- YOUR TASK -
The lines to find are those in the entries that hold the word "computer"; copy every one of them.

- DATA FOR THE TASK -
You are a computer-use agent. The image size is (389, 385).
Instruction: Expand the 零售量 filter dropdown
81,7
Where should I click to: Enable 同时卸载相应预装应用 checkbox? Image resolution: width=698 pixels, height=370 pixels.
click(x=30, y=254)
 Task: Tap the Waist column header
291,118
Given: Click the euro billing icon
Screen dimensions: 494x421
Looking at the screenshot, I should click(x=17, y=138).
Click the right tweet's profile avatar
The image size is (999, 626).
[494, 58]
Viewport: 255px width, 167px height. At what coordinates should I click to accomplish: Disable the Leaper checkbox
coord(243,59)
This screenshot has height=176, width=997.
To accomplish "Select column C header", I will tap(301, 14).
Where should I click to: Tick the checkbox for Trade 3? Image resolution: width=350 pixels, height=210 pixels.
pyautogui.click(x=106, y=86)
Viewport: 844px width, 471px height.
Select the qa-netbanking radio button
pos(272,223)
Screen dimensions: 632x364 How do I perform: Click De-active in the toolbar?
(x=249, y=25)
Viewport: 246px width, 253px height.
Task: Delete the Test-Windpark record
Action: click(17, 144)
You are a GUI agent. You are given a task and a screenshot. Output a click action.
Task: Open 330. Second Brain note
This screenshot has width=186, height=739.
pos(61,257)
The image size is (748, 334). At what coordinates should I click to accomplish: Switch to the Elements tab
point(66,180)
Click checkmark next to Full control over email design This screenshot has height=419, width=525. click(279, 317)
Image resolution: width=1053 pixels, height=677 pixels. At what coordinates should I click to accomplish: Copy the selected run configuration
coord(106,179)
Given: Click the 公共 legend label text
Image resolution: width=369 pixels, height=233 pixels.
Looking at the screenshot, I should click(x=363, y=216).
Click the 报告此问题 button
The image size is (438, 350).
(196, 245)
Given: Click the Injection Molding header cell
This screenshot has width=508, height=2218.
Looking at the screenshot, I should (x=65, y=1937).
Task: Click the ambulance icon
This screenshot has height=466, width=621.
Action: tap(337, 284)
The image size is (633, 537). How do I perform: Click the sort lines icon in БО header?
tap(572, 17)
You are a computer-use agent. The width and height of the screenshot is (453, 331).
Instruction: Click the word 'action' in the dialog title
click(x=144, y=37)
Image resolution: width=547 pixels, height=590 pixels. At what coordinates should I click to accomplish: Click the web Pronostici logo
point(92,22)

- FINISHED TASK -
You are a computer-use agent. The image size is (389, 385).
You are a computer-use agent. The width and height of the screenshot is (453, 331).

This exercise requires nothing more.